Plumbers are required to complete a high school diploma and an apprenticeship program. Most states require plumbers to be licensed. Taking vocational courses in high school can help prepare candidates planning to enter this job market.

Essential Information

Plumbers install, service and repair water and gas systems for homes, commercial buildings and industrial facilities. These tradesmen generally begin as apprentices, learning the required skills and techniques for several years before advancing to journeymen. Apprenticeship programs, often offered through plumbers' and contractors' unions, train plumbers through classroom study and paid on-the-job experience. After training is complete, in most states, the plumber must obtain a license. This usually requires experience and an examination.

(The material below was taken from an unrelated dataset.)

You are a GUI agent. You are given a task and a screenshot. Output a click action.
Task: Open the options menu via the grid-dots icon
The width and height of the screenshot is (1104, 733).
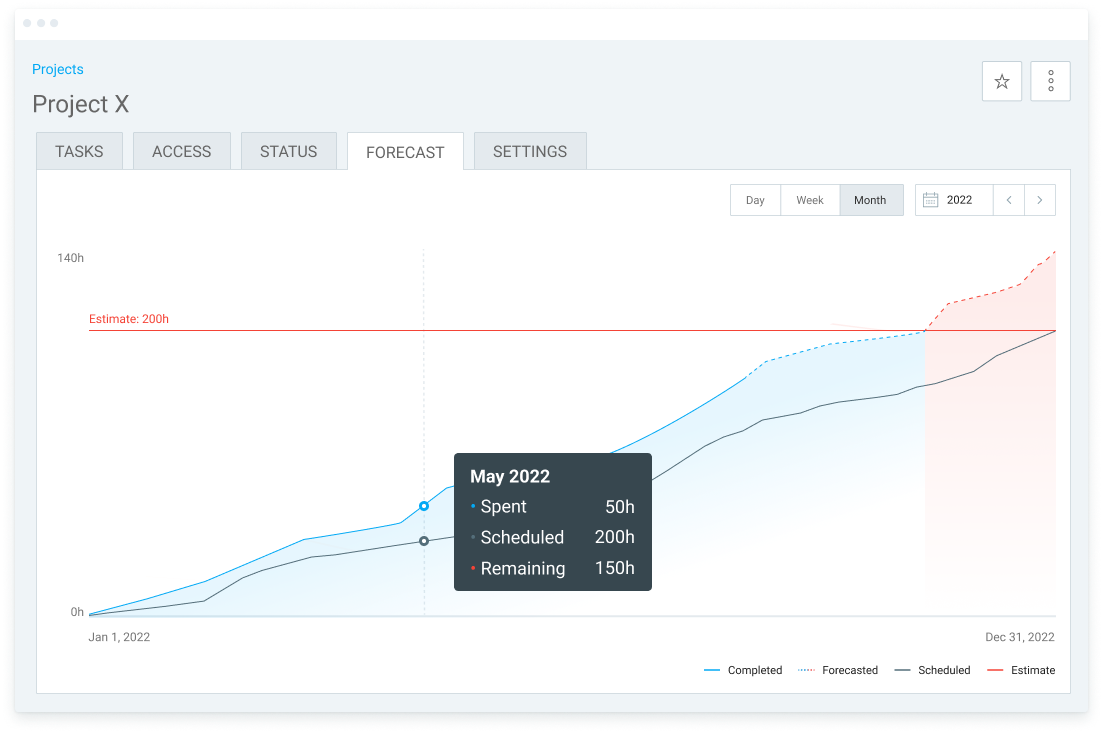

Required Education 4-to 5-year apprenticeship program
License Required in most states
Projected Job Growth (2019-2029)* 4% (for plumbers, pipefitters and steamfitters)
Median Salary (2020)* $56,330 (for plumbers, pipefitters and steamfitters)

Source: *U.S. Bureau of Labor Statistics

Education Requirements

The U.S. Bureau of Labor Statistics (BLS) notes that most plumbers are trained through apprenticeships, because these programs offer the most comprehensive training in the field ( Apprenticeships may be available through local branches of contractor organizations and unions, like the National Association of Plumbing-Heating-Cooling Contractors and the United Association of Journeymen and Apprentices of the Plumbing and Pipefitting Industry. Programs generally last 4 to 5 years and combines classroom instruction with paid, on-the-job training.

In-Class Instruction

Classroom training generally lasts between 500 and 750 hours. Coursework begins with Occupational Safety and Health Administration (OSHA) safety training courses. First-year requirements may also include completing first aid and cardiopulmonary resuscitation (CPR) training. Thereafter, apprentices take courses in mathematics, blueprint reading and plumbing basics, including instruction on pipes, valves and fittings. Intermediate courses in apprenticeship programs often cover a host of topics ranging from gas lines to bathtubs.

On-the-Job Training

Most apprenticeships require completing 7,500 to 8,000 hours of on-the-job training. Working with journeymen and master plumbers, apprentices learn to cut holes in studs, walls and floors, as well as install piping and fixtures. They're trained to use soldering irons and power tools, like reciprocating saws. Additionally, apprentices receive instruction in plumbing and building codes, dealing with clients and answering questions for inspectors.


Once formal training is complete, apprentices become journeymen plumbers. Most states require journeymen plumbers to be licensed. Although requirements vary, the BLS reports that most states require 2 to 5 years of experience and successful completion of a state board examination. Continuing education is generally required in order to keep the license current.

Career and Salary Information

The U.S. Bureau of Labor Statistics (BLS) estimates as fast as average job growth for plumbers, steamfitters and pipefitters during the years 2019 through 2029. These workers earned $56,330 as a median annual wage in 2020, according to the BLS.

Individuals planning to enter this rapidly-growing career field can take related vocational courses in high school to prepare for their career. After high school, aspiring plumbers are trained through a 4-5 year apprenticeship program that combines classroom work with hands-on experience. Most states then require journeyman plumbers to meet experience requirements and pass a competency exam for licensing.